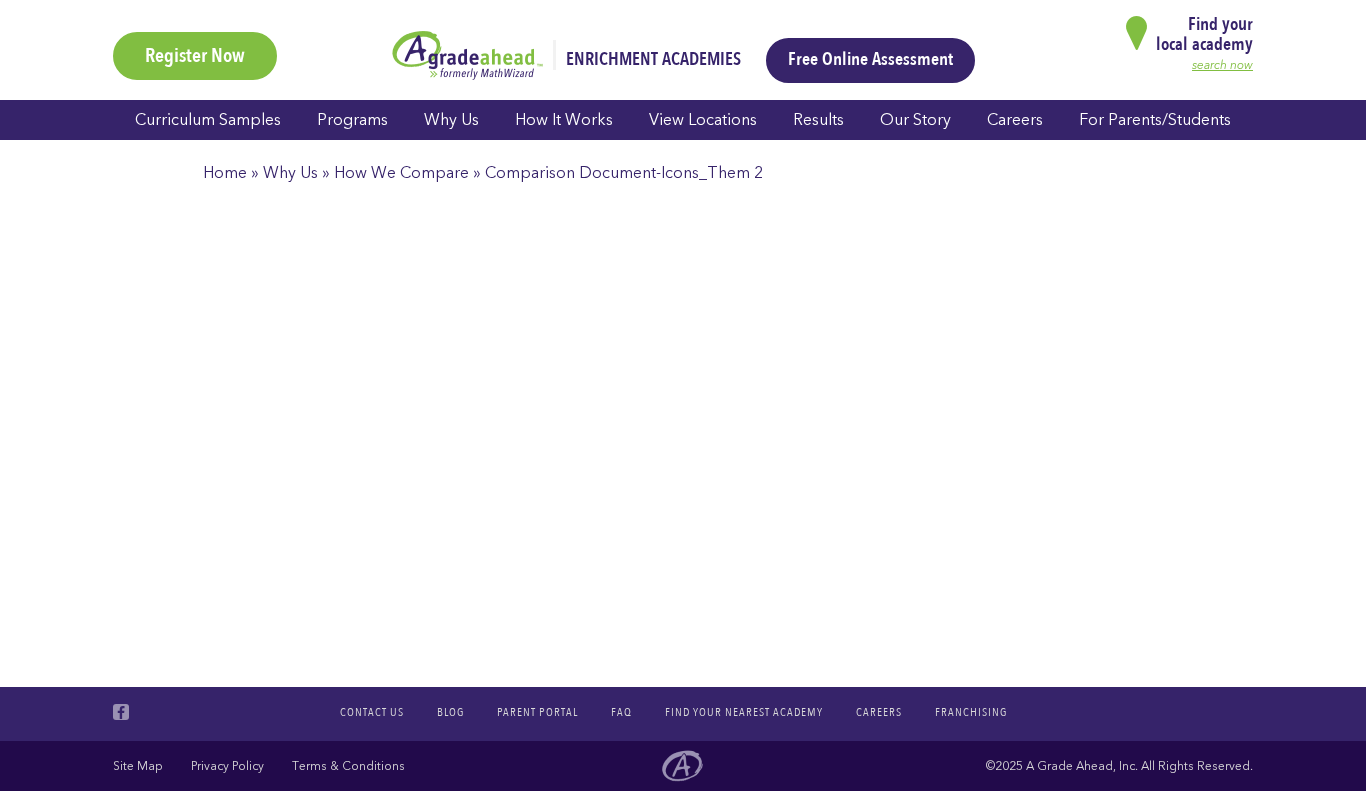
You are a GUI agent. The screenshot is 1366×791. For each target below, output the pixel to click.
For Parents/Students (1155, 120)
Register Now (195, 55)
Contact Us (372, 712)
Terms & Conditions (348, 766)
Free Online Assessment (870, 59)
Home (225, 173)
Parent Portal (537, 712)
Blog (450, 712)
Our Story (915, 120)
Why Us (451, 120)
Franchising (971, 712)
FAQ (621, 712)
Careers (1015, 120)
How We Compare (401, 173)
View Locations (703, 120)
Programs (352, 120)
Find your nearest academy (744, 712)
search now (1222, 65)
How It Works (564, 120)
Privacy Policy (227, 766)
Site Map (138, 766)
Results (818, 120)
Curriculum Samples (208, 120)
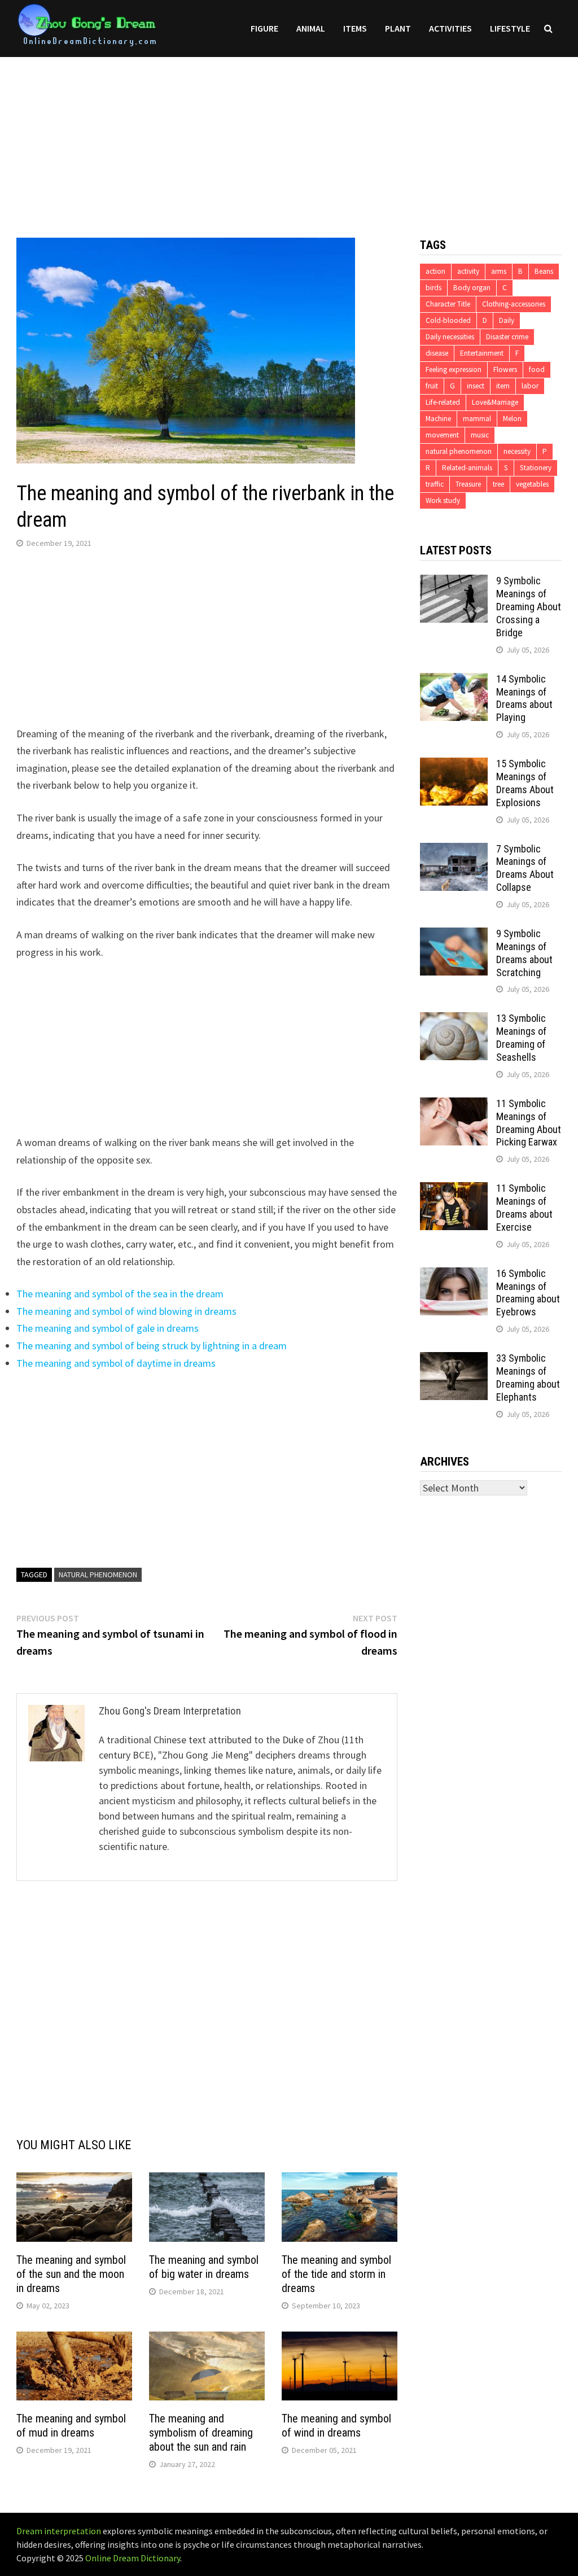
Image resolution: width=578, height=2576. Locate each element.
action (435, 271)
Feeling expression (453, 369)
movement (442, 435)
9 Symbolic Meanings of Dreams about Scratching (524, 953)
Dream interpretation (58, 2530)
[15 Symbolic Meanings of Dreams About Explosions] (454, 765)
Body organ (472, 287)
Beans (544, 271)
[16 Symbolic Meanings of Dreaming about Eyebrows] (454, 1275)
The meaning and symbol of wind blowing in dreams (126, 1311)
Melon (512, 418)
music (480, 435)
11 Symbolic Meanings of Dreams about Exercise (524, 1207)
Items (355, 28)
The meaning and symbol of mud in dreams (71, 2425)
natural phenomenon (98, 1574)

- - - - -

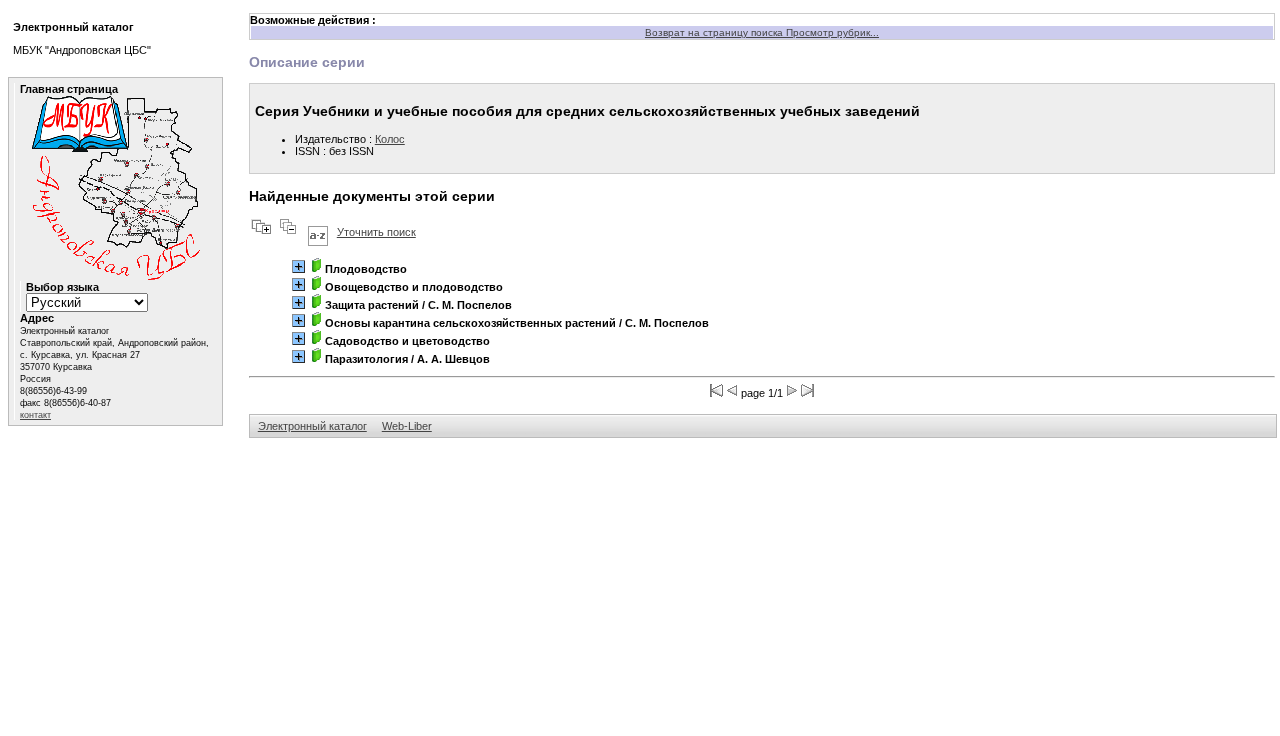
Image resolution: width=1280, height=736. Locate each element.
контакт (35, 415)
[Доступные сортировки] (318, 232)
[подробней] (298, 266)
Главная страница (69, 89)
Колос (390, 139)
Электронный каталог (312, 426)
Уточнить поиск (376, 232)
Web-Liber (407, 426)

- - - - -

Work instruction: Given the listing above, retype only the span of lines from the line with "Find your nearest academy (744, 712)" up to and including the line with "Items (355, 28)", exactly as it stands and without pictures.

Answer to the problem:
Find your nearest academy (744, 712)
search now (1222, 65)
How It Works (564, 120)
Privacy Policy (227, 766)
Site Map (138, 766)
Results (818, 120)
Curriculum Samples (208, 120)
Image resolution: width=578, height=2576. Locate each element.
action (435, 271)
Feeling expression (453, 369)
movement (442, 435)
9 Symbolic Meanings of Dreams about Scratching (524, 953)
Dream interpretation (58, 2530)
[15 Symbolic Meanings of Dreams About Explosions] (454, 765)
Body organ (472, 287)
Beans (544, 271)
[16 Symbolic Meanings of Dreaming about Eyebrows] (454, 1275)
The meaning and symbol of wind blowing in dreams (126, 1311)
Melon (512, 418)
music (480, 435)
11 Symbolic Meanings of Dreams about Exercise (524, 1207)
Items (355, 28)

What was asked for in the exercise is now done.